Missing the Entire Point of Fathering, Badly

I was so appalled by a blog posted and celebrated on FB that I felt compelled to answer the horrifyingly inaccurate and inconsistent statements and conclusions it offers on spiritual fathering.

If you apply these ideas, you will not be a father at all.

The young man writing about fathering desperately needs a spiritual father to help him rewrite his blog. It is devastatingly unbiblical.

Point one: The writer says, “going too far in fathering” begins with “Presuming to know God’s will for someone else.”

I didn’t know if I should laugh or cry. Wrong on point one. I’m trying to think about how a person could be more wrong about fathering.

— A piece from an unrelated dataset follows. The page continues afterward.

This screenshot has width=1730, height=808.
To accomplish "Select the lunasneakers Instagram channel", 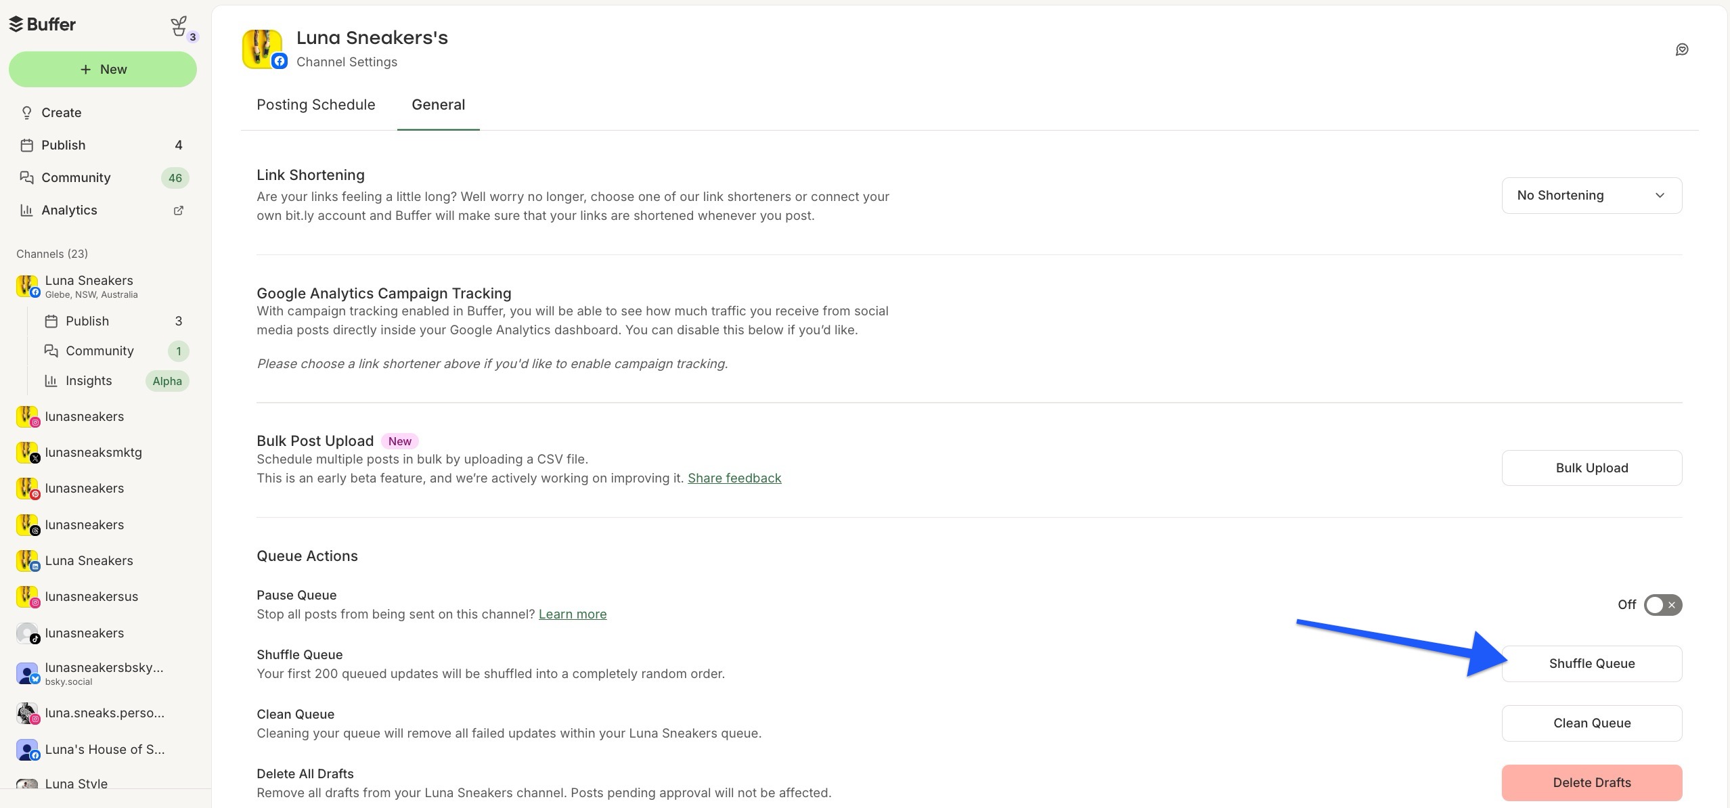I will pos(84,416).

It was evident as any Bible principle in plain sight that leaders recognize God’s will before their children do. You cannot give d anything to the contrary in the Bible. Paul gets a word from a leader about God’s will for his life. I could name the entire Bible in order and never find anything to back up number one.

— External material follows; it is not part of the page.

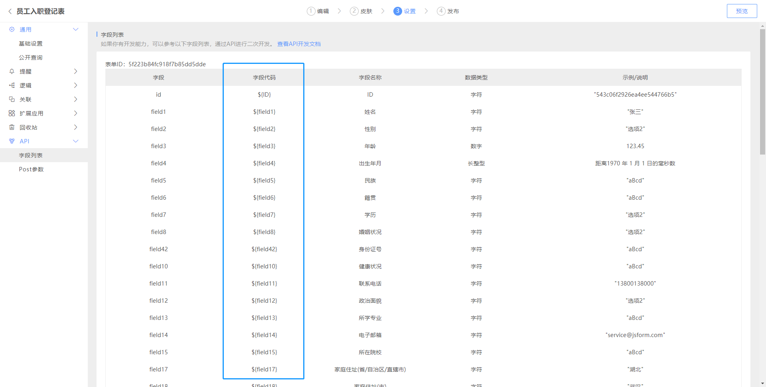Go to step 1 编辑
This screenshot has width=766, height=387.
[x=318, y=11]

“Presuming to know God’s will fit someone else is the entire basis for all discipling, fathering, eldering leadership in the kingdom of God.

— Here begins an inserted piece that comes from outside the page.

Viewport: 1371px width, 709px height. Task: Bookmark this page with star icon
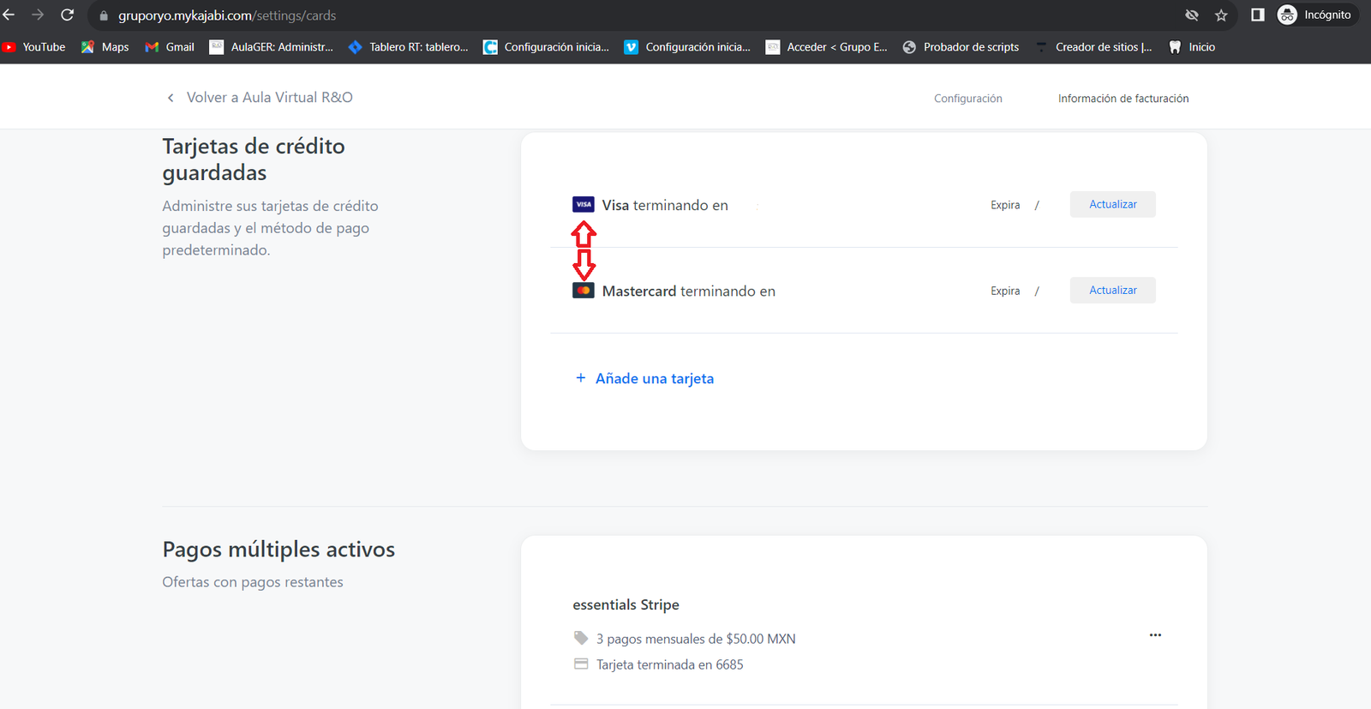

Number one is dead wrong. In fact, the first principle of fathering is partnering with and representing the Father who reveals to fathers what He is doing so they can partner with and represent Him in producing His will in spiritual children.

Point two: He makes an outlandish accusation about fathering that is not fathering at all, doesn’t come close to fathering, and represents the reason we are moving into fathering to avoid the King Saul spirit in leadership. He says going too far in fathering includes “stripping people of their independence and autonomy.”

He is exaggerating to make an odd point about children imitating. This immature upon the spiritual disciple. Growing out of it cures the problem. Fathers do not cause this problem most of the time. In other words, this is a warning for what is not driving the need for fathering. So, it is a warning that moves people away from fathering because it assumes that fathering can lead to this condition. Fathering cannot lead to this condition.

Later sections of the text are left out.